Any of the teams in this qualifier could easily qualify for the main event. Team Liquid look to be the favorites based on recent results, but the new Navi roster looks to be gelling well. Navi v Secret in round one of the groups is an ode to a team gone by, but may shape the rest of Group A.

Having been picked up by NiP, Synderen’s team hopes to take advantage of a slightly weaker group to make it into the playoffs and cause some trouble. It is just unfortunate that there is only one qualification spot available, as a handful of top tier teams will fail to qualify.

Image courtesy of teamliquid.net

Prediction – Team Liquid

Dark Horse – Ninjas in Pyjamas

CIS DAC Qualifiers

Virtus Pro will be celebrating DAC’s decision to host CIS based regional qualifiers. Containing only a handful of challenges, and several tier three teams, VP will be looking to take advantage. Standing in their way is Vega Squadron and Team Empire, who can both cause trouble.

Group A

  1. Virtus.Pro
  2. Effect
  3. Team Spirit
  4. LQ

Group B

  1. Vega Squadron
  2. Comanche
  3. Team Empire
  4. F.R.I.E.N.D.S

What to expect

If you are hard pressed for time, missing the CIS qualifiers might not be the worst idea. A region that has a huge difference between the top and bottom teams will often provide uninteresting games.

VP should capitalize in the qualifiers if they perform to their potential, something that is easier said than done.

Ones to watch

Virtus Pro are the favorites and should dominate the qualifiers. The main challenge will be from Vega and Empire. VP struggled at Dota Pit, so Vega and Empire may be able to capitalize on some of the cracks. However, VP should kick back into gear and steam roll the qualifiers.
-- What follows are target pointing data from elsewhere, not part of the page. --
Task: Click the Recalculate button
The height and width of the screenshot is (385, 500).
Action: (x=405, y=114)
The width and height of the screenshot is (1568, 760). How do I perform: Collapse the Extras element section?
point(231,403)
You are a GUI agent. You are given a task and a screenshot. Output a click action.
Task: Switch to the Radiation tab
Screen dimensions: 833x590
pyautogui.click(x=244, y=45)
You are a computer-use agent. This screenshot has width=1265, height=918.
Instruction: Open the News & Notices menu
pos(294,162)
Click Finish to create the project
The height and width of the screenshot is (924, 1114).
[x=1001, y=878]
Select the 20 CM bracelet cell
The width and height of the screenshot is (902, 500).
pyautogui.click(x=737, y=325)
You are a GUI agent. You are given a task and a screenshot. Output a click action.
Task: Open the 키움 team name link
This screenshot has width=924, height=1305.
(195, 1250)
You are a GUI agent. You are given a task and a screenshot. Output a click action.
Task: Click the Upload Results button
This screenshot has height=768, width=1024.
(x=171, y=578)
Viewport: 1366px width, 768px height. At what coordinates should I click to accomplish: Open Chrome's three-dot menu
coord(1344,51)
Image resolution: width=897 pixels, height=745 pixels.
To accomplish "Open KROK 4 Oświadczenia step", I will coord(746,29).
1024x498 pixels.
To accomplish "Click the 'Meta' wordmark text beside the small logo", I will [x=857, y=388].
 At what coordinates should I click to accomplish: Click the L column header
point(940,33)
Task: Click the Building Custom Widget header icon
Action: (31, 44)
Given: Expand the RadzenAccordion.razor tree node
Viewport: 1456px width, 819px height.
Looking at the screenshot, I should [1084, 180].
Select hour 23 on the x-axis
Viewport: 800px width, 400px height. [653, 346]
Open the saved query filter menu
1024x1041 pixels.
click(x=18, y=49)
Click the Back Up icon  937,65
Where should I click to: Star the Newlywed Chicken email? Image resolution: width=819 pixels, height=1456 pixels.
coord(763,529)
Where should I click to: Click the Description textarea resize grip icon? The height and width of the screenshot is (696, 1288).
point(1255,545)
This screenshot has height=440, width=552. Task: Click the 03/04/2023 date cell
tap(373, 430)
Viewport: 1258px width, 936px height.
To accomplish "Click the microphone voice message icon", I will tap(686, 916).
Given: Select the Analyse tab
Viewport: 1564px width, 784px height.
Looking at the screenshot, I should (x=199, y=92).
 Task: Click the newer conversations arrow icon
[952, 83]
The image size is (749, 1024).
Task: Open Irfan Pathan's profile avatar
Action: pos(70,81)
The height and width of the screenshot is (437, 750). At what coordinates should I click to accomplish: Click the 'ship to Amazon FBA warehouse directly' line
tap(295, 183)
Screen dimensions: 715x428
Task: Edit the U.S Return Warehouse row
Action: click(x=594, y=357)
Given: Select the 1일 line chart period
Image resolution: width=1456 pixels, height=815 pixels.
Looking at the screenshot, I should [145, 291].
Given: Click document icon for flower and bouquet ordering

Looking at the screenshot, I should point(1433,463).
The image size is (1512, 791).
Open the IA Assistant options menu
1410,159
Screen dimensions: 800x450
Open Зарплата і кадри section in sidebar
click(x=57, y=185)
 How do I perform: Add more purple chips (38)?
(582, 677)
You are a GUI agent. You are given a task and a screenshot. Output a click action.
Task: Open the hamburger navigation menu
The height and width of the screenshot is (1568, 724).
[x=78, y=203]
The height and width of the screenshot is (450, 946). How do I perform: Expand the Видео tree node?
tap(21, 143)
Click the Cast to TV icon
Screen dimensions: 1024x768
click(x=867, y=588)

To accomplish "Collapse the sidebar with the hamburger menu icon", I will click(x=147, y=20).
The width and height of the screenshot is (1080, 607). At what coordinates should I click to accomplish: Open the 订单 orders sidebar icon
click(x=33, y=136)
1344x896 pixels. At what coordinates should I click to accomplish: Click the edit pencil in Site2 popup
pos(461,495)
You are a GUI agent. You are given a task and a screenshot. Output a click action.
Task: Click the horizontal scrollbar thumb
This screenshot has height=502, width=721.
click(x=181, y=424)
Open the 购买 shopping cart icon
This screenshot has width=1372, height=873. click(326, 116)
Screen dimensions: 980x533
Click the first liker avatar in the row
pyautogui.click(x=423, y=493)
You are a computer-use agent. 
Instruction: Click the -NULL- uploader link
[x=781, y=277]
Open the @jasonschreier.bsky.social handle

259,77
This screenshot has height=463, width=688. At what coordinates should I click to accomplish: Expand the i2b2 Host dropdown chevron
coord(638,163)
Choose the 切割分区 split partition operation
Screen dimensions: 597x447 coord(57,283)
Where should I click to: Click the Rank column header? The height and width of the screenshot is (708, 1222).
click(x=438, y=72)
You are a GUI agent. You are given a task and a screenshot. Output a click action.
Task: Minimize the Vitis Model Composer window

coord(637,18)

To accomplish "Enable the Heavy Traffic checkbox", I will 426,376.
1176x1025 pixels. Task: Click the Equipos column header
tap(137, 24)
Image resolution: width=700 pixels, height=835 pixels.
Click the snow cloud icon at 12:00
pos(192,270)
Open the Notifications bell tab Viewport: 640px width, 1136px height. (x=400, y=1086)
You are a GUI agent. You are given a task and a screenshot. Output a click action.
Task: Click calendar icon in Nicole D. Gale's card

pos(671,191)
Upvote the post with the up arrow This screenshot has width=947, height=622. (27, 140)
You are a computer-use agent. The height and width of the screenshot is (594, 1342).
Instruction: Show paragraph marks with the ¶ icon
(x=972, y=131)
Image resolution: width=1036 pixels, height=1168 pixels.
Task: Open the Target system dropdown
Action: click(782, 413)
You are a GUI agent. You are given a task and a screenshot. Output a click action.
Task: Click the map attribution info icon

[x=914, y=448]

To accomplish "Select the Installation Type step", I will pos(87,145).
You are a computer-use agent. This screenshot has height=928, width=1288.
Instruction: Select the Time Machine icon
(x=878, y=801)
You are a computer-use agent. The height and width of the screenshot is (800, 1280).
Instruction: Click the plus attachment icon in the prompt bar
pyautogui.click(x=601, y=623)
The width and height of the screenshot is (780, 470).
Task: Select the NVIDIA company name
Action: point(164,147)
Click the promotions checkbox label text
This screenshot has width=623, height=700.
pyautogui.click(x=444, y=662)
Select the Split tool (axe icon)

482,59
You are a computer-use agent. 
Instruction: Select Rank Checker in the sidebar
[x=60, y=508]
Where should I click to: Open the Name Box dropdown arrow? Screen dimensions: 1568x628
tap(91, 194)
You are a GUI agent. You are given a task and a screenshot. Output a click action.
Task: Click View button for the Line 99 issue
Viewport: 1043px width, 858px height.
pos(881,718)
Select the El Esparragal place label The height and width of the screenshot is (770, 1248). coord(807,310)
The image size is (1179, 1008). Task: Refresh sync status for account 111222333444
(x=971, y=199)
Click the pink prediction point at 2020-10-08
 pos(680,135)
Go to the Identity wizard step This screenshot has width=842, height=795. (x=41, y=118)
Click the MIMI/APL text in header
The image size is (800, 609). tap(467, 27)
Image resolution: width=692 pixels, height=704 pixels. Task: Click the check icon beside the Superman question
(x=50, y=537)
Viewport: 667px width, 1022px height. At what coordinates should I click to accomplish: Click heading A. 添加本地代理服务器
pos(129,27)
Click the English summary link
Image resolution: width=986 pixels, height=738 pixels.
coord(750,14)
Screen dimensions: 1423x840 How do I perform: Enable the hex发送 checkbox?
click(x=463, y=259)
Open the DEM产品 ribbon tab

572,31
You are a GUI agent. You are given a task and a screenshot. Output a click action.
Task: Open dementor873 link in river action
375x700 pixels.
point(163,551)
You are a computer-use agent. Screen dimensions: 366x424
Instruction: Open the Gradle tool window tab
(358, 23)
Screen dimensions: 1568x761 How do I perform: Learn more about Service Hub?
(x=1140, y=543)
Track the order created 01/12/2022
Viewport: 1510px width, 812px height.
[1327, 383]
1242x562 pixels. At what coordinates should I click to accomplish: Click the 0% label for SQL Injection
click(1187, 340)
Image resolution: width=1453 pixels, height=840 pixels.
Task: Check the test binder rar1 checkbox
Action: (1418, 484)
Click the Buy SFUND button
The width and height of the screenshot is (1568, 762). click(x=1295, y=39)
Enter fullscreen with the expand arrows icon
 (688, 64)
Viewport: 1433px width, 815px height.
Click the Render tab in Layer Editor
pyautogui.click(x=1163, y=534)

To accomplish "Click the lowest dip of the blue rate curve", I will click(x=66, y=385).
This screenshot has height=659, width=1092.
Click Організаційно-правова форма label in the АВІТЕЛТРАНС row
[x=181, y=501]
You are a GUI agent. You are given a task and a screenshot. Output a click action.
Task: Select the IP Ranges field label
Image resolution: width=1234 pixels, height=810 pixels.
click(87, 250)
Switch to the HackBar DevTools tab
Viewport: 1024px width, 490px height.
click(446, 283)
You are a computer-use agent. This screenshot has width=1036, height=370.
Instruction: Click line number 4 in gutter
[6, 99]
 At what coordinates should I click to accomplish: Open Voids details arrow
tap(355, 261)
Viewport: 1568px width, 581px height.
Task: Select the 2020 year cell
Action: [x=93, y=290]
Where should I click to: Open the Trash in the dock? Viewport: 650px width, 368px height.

Vega and Empire have unluckily been grouped together in Group B. Should both of them make it out, they will be hoping to cause an upset over strong favorites VP.

Image courtesy of teamliquid.net

Prediction – Virtus Pro

Dark Horse – Team Empire

Final Thoughts

Whilst the qualifiers are set to showcase some of the best Dota in the world, the lack of qualification spots may eventually limit the main event. Europe especially will be feeling the strain with eight of the best teams in the world competing for one qualification spot. For the teams that do not qualify, it will be a good opportunity for teams to prepare for the Kiev Qualifiers which are fast approaching.